Hippocrates said that in 460BC so it’s a notion that has been around for a while. Why not add a nutritional turbo booster to your favourite meal, smoothie or snack? If you buy them in bulk it can be cost-manageable too, you don’t have to go nuts (pardon the pun). It’s not hard to sprinkle a few chia seeds on your morning oats. They don’t even taste of anything and they pack a power punch of Omega 3 which, I’m reliably informed, is pretty good for your brain – and quite frankly, I need all the help I can get with my overworked head organ.

Stay Organised

So what else can we do to make it easy on ourselves? It is rather exhausting being so bloody healthy, but also just as much fun!

Back in my first post I mentioned that being organised is key to being a successful clean eater. This is probably a slight understatement. It has been much publicised that men think about sex every 7 seconds, well that’s probably how often I think about food.

Not necessarily eating but cooking, ingredients, recipes, researching, sourcing and shopping. If you think that’s a little excessive, well I guess it’s only the thing that keeps us alive and if you eat the good stuff, it also helps to keep us healthy. Of course procreation should be up there in terms of importance too but I have a feeling that’s not what the statistic about men is referring to.

Anyway, I’m with Hippocrates. He’s the man, shame it’s only taken 2500 years for people to listen to him.

Back to some tips for being a super organised super clean eater

Here it goes:

  1. Shop at Farmer’s Markets to buy fresh, organic sustainable produce
  2. When home from the markets, chop up vegetable and salad items and store in reusable containers
  3. Think at least two meals ahead at all times
  4. Keep a well-stocked pantry with clear labelling including emergency items such as wild Alaskan tinned salmon and Slim Pasta
  5. Bulk buy dried berries such as Goji and Inca and seeds such as Sunflower and Chia
  6. Try and keep a few hours set aside on Sundays to ‘prepare’ and plan meals for the week
  7. If you can, soak your grains, nuts, seeds and legumes overnight in filtered water ,with a little acid such as apple cider vinegar to ‘activate’ them to be used for lunch or dinner the next day. This sounds really poncy but it actually removes phytic acid, which is bad (just ask a Paleo)
  8. Multi task – use baking times to prepare other snacks such as seed crackers or no bake balls (link to last month’s article)
  9. Download clean eating apps or bookmark clean eating websites for ideas and inspiration
  10. Do not ever walk into a supermarket starving hungry, which means you need to take special note of points 3, 4 and 8
  11. Finally, if you are short on time or can’t get to a Farmer’s Market, you can order organic vegetables and pastured (grass fed and finished) meat online – you can even have them delivered!
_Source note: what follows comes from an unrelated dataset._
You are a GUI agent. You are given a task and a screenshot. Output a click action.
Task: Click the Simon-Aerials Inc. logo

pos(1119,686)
So for a recipe this month, I am going to share one of my favourite wholefood chefs’ creations. Janella Purcell is a naturopath, nutritionist, wellness coach, author, environmentalist and TV presenter and these seed crackers are full of wholefood awesomeness.
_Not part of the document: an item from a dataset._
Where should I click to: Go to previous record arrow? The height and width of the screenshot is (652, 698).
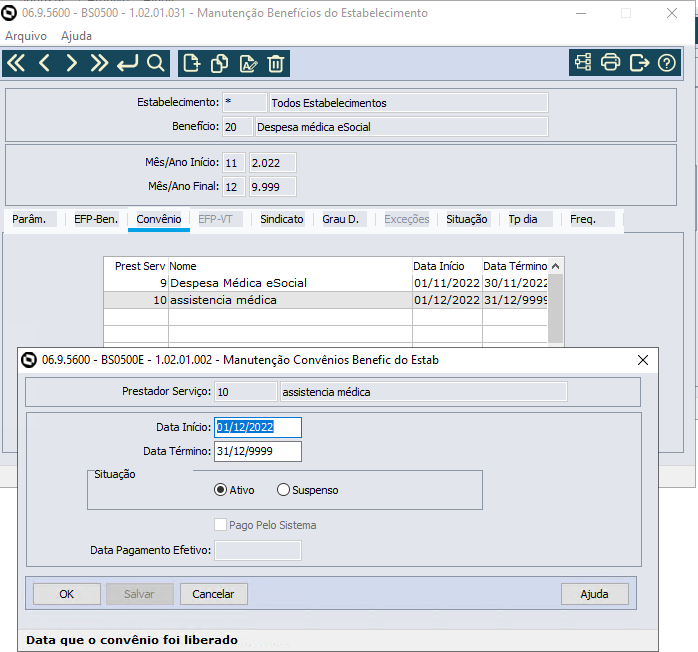(44, 64)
Seed Crackers (that don’t break the bank!)

 

Seed Crackers made by Sally Harding

Seed Crackers made by Sally Harding

Ingredients

1 cup of water
1 cup mixed seeds like hemp, chia, sunflower, poppy and sesame seeds
Flax meal and pepitas.

Method

  1. Preheat oven to 100oC.
  2. In a mixing bowl combine the ingredients well, then season with 1/2 tsp good salt. Leave to sit for about 10-30 minutes to allow the chia and flax to get gooey. This holds the cracker together.
  3. Line a baking tray and using wet hands or a spatula, evenly flatten the mixture – getting right into the corners. Make it about .5cm thick. So really thin.
  4. Score into rectangles (whatever size you want them) and bake for an hour, then turn them over & bake for another hour. Then turn the oven off and let them cool in the oven.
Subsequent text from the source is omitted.